Rather than sticking with one artist throughout the book, de Campi’s hired several illustrators and given each a chapter to work on. I get the idea, and it makes each chapter feel like a vignette with its own themes and style, but I’m not sure that it’s as effective on the page as it is in theory.
I think issue 2, which was fully drawn by Dan McDaid, is the most successful. McDaid has a cool style that seems like it fits very well with the type of story that de Campi’s written and the tone she’s employing throughout the book. That isn’t to say that the other artists are bad, obviously. They aren’t. But that issue clicked the hardest with me. It felt like it worked on a level that the other issues don’t quite match. Which is impressive, considering that legends like Colleen Doran and Bill Sienkiewicz have been working on Ashes, too.
The mixture of artists makes Ashes feel much more piecemeal than it actually is. The story has a lot of moving parts to keep track of, but it isn’t hard to follow at all, I don’t think. But due to the new artists on each issue, or different art teams to be more accurate, I kept finding myself going through an adjustment period. “This is what Katie and Rupert look like now.” I’ve been thinking of it like a play put on by several different troupes, but playing in the same theater. It isn’t an exact comparison — it may be more accurate to call it a medley? — but it’s close.

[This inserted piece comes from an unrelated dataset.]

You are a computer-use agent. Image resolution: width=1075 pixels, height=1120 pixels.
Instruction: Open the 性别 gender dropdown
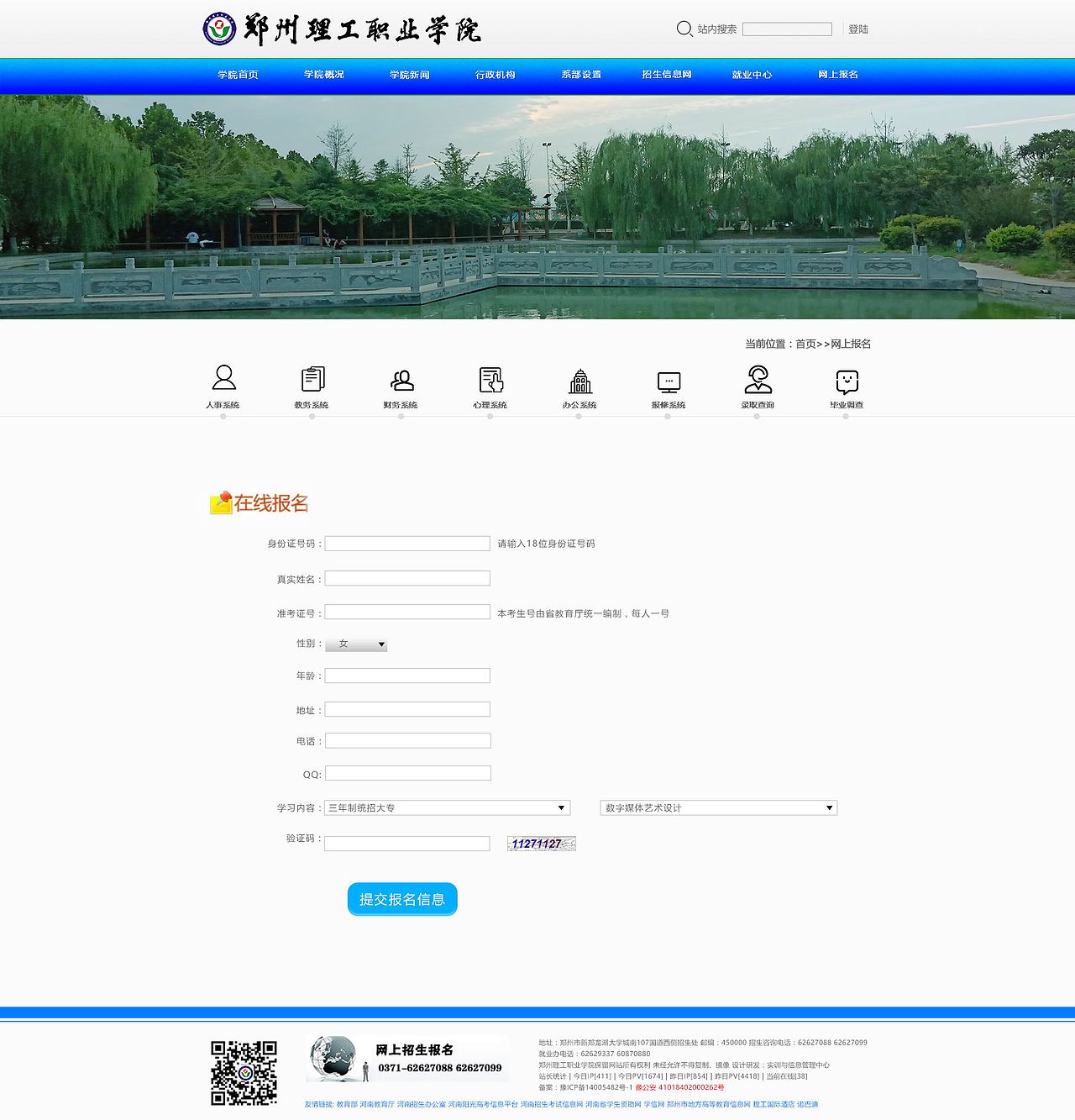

De Campi is lettering the entire book herself, and I want to call special attention to her work on that. Up above is an example of her original lettering, which is in as high a resolution as I’ve got it. Below this paragraph are two more images that you can click to make bigger with her second, and final, lettering style. The words aren’t my focus here so much as how their containers look. Look at the shapes. The second style looks so much better, right? I seriously dig her hand-drawn balloons much more than the traditional word balloons. They fit the story perfectly and make it stand out in a sea of comics begging for attention. It’s a little thing, but little things matter a whole lot.
[Click images to enlarge]
Ashes is a mixed bag, but it’s nice to see it barreling toward completion. It was undoubtedly a little painful for de Campi, but I think it’s still valuable for creators, project founders, and readers. Having followed the project deepened my understanding of what’s involved in getting a comic off the ground, from legal issues to ownership to basic communication. De Campi’s forthrightness sets a good example for other project founders, as being as open as possible with what you’re doing can instill in your backers a sense of trust. And for creators, the Ashes Kickstarter serves as an example of not just how things can go wrong quick, fast, and in a hurry, but also what can go right if you’re flexible and ready to think on your feet. I’m looking forward to seeing how the book ends and what happens once its journey is complete and it’s on store shelves.